Topic Modelling of Product Reviews with respect to Vagueness


Reserved bachelor thesis


Targeted audience
  • ISE Bachelor
  • Good programming skills (e.g. Python)
  • Understanding of unsupervised ML concepts (desired)
  • Lecture Internet-Suchmaschinen and/or Information Retrieval (desired).

Task description

Online-Shops such as Amazon provide several reviews from users who experienced certain products. Reviews describe different problems about products. For example in the laptop domain users may emphasize the performance of that product, but complain about the price. Reviews discussing one problem can be grouped together in one bin. One problem can be regarded as one topic or aspect of the product.

Another point is that some topics may be expressed by different terms, i.e. single words or phrases. Some terms can have a higher degree of vagueness which are not precise and thus allow multiple interpretations. For instance, when users report about brand reputation or product quality, the usage of such vague phrases is potentially higher.

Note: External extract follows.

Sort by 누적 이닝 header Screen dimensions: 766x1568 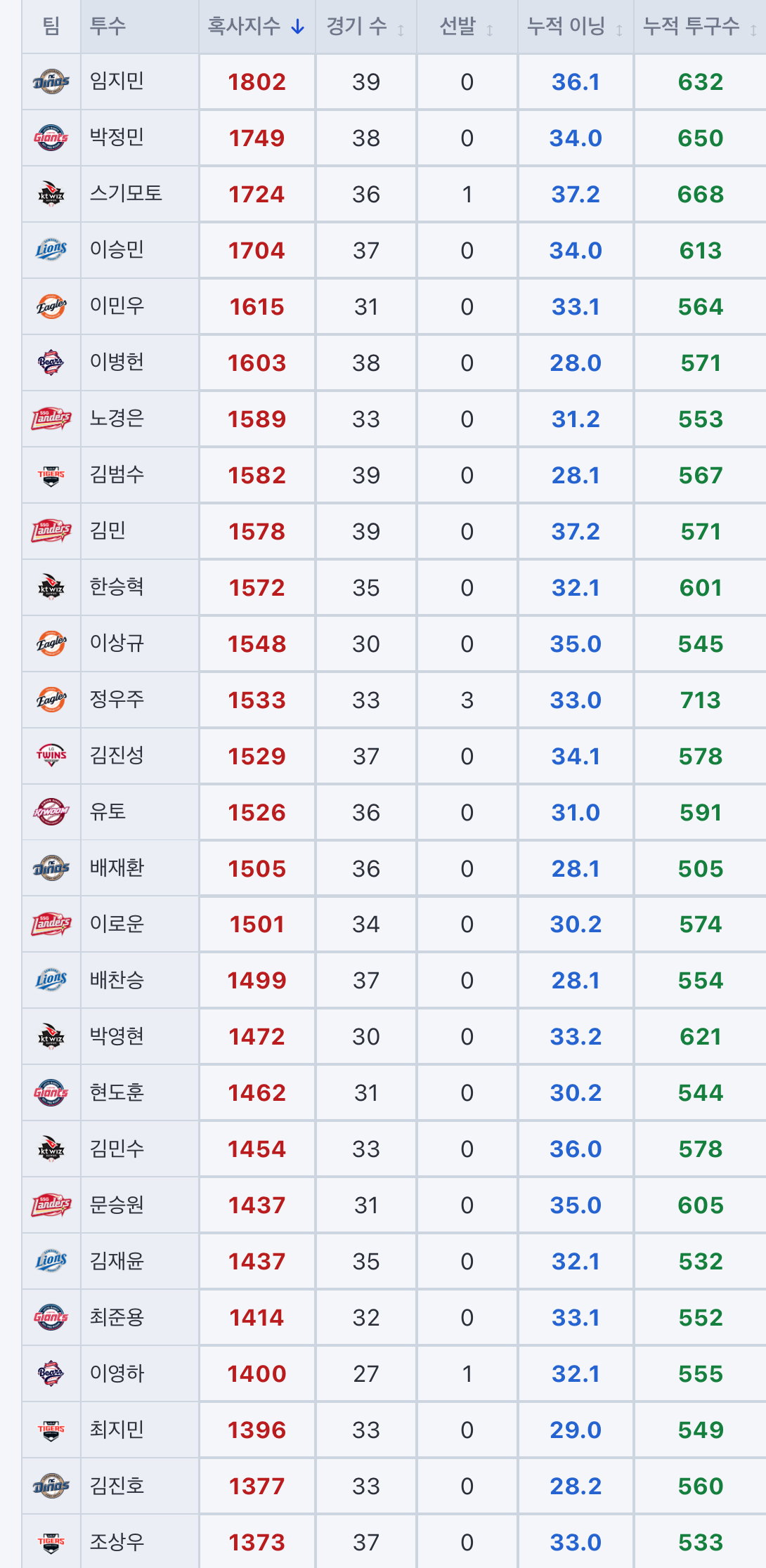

The goal of this thesis is to apply topical clustering methods on a existing reviews dataset in order to find out the common problems discussed in our use case domain Laptop. Furthermore, we want to investigate the relationship of pre-defined vague expressions and the determined topics. This helps us in finding out which topics are described more vague or crisp.

This thesis includes the following phases:

  • Application of soft and topical clustering methods on a product reviews dataset.
  • Evaluation of the determined topics.
  • Association between vagueness and topics